Exercise details:
From the data that follows, copy every line holding the string "position".
***** Dataset excerpts *****
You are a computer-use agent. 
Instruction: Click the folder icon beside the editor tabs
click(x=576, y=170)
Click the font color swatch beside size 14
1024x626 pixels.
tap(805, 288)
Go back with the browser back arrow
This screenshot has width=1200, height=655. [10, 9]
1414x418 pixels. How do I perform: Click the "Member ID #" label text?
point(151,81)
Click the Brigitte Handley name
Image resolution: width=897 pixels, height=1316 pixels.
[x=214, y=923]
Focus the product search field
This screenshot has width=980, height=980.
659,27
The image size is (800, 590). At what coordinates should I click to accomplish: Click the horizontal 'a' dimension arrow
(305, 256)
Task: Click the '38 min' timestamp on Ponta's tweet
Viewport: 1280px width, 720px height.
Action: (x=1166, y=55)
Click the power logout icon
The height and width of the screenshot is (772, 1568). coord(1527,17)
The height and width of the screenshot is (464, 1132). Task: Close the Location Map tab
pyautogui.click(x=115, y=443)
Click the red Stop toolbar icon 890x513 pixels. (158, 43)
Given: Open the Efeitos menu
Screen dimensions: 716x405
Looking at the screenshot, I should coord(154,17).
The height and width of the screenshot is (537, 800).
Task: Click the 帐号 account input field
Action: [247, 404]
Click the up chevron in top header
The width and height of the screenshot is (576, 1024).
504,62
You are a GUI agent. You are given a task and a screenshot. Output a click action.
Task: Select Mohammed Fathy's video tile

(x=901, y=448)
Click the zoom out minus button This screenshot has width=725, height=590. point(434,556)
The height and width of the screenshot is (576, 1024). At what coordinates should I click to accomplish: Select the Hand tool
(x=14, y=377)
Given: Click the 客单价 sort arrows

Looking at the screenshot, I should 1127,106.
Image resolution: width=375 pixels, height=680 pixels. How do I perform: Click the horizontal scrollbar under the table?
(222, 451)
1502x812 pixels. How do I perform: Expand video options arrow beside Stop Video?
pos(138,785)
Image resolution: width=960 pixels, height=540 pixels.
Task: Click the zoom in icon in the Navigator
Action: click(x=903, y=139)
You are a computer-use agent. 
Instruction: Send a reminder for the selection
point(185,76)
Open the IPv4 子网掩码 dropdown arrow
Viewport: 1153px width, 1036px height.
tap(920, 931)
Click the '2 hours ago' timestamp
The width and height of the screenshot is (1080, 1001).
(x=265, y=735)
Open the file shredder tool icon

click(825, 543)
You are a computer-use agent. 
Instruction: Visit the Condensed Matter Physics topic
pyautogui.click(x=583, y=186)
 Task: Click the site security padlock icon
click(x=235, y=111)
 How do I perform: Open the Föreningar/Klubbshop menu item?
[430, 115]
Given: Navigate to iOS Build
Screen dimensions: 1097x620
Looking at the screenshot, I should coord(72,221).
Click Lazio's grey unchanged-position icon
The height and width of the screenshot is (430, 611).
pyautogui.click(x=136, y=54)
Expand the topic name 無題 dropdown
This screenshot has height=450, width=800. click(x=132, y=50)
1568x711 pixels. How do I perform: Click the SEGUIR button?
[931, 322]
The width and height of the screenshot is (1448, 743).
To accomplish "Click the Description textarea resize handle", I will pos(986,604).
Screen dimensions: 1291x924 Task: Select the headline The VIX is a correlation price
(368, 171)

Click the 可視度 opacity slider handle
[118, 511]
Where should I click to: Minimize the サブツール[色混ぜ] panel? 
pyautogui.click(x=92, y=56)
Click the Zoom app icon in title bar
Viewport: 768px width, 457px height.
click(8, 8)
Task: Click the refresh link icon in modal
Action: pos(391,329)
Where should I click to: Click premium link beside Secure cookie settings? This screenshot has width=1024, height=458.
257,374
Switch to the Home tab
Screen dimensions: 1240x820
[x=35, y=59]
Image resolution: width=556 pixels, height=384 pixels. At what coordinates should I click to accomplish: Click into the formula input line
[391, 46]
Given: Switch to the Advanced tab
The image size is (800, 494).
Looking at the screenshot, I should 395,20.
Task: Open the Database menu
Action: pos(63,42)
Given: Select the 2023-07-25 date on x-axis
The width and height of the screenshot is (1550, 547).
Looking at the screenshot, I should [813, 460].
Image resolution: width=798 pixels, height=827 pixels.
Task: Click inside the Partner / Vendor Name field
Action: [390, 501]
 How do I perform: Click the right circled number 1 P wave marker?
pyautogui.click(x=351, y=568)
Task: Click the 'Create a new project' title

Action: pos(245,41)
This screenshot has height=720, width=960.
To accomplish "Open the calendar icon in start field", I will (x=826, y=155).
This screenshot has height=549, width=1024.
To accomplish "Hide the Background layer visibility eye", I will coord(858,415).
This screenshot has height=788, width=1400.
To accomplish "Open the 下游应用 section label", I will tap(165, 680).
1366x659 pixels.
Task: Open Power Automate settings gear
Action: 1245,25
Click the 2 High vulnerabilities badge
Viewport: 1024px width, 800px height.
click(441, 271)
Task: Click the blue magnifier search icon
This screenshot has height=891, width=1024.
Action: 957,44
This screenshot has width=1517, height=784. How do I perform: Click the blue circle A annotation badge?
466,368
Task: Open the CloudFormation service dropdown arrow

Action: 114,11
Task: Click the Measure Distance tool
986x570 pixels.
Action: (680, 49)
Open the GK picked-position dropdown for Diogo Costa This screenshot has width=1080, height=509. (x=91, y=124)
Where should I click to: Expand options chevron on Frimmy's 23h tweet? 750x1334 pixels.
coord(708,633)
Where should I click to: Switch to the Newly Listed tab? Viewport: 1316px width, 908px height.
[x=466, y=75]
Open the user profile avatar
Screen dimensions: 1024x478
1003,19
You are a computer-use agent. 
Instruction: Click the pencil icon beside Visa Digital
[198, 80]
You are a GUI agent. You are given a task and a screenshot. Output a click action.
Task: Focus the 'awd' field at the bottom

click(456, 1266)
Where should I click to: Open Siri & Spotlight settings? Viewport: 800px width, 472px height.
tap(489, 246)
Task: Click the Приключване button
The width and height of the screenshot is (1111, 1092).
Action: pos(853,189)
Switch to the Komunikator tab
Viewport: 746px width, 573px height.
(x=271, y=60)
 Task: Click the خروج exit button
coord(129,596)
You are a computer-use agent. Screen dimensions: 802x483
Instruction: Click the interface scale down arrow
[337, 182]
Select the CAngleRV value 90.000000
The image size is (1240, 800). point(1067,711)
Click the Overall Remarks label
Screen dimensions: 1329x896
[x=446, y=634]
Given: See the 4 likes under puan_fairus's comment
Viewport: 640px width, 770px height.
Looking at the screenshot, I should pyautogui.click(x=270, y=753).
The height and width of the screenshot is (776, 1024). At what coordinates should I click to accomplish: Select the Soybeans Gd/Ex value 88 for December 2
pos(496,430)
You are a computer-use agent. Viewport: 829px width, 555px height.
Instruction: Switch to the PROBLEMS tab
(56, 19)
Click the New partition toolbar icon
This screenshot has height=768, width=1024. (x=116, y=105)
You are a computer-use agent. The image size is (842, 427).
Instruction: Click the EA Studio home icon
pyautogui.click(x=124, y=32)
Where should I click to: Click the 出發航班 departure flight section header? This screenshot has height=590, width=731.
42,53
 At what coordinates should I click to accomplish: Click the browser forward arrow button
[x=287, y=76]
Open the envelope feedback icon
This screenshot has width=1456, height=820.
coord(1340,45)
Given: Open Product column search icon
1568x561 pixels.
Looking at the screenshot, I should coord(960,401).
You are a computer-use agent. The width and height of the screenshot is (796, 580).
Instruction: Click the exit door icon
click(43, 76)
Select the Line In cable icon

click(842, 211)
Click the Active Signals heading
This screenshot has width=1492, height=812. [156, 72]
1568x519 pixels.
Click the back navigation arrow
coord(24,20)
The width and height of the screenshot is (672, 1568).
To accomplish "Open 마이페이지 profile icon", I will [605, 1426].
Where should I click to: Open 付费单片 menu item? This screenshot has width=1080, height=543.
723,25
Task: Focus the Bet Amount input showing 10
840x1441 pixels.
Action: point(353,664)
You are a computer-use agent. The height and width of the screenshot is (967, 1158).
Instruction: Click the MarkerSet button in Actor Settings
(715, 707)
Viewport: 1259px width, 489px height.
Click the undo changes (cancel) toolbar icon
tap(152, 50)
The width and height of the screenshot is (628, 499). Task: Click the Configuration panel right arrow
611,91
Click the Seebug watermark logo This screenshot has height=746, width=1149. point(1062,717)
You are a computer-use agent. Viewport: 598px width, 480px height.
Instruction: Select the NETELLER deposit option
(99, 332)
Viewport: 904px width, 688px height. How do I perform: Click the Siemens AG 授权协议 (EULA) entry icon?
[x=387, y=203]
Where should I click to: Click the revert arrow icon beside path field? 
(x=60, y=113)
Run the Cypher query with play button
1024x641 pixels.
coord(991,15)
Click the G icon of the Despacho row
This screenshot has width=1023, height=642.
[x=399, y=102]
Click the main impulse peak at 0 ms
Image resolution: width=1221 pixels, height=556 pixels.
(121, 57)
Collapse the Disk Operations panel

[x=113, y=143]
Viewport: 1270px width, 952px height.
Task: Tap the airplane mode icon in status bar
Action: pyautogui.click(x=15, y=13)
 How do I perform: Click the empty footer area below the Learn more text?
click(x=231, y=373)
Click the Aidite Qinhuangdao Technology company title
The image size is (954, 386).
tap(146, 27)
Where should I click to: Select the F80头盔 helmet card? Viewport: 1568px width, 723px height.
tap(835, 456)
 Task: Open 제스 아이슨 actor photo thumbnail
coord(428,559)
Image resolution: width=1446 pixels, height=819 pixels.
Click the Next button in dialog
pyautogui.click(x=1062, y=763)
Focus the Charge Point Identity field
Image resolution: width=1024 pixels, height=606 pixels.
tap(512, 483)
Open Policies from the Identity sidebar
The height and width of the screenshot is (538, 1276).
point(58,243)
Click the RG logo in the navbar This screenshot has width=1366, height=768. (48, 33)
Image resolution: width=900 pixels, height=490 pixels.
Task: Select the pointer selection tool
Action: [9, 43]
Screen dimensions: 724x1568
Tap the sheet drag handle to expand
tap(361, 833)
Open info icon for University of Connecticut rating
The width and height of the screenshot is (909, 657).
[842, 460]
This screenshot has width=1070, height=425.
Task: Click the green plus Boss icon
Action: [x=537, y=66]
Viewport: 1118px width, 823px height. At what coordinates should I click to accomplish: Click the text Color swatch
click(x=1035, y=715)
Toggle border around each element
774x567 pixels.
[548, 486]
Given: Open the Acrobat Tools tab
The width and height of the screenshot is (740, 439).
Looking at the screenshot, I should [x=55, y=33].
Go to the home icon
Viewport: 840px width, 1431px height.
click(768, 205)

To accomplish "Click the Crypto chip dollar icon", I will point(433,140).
*****
Answer below:
Click Lazio's grey unchanged-position icon
Open the GK picked-position dropdown for Diogo Costa This screenshot has width=1080, height=509. (x=91, y=124)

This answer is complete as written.